2. Ensure Logical Coherence of Changes

Code reviews are the most effective when the changes are focused and have logical coherence. When doing refactoring, refrain from making behavioral changes. Similarly, behavioral changes should not include refactoring and style violation fixes. Following this convention prevents unintended changes creeping in unnoticed in the code base.

3. Have Automated Tests, and Track Coverage

Automated tests of your preferred flavor — units, integration tests, end-to-end tests, etc. help automatically ensure correctness. Consistently ensuring that changes proposed are covered by some kind of automated frees up time for more qualitative review; allowing for a more insightful and in-depth conversation on deeper issues.

4. Self-Review Changes Before Submitting for Peer Review

A change can implement a new feature or fix an existing issue. It is recommended that the requester submits only those changes that are complete, and tested for correctness manually. Before creating the pull-request, a quick glance on what changes are being proposed helps ensure that no extraneous files are added in the changeset. This saves tons of time for the reviewers.

5. Automate What Can Be Automated

Human review time is expensive, and the best use of a developer’s time is reviewing qualitative aspects of code — logic, design patterns, software architecture, and so on. Linting tools can help automatically take care of style and formatting conventions.

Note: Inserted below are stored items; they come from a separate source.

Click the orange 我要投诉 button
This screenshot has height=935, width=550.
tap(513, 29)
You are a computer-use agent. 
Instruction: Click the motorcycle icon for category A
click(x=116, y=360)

Continuous Quality tools can help catch potential bugs, anti-patterns and security issues which can be fixed by the developer before they make a change request. Most of these tools integrate well with code hosting platforms as well.

6. Be Positive, Polite, and Respectful

Finally, be cognizant of the fact that people on both sides of the review are but human. Offer positive feedback, and accept criticism humbly. Instead of beating oneself upon the literal meaning of words, it really pays off to look at reviews as people trying to achieve what’s best for the team, albeit in possibly different ways. Being cognizant of this aspect can save a lot of resentment and unmitigated negativity.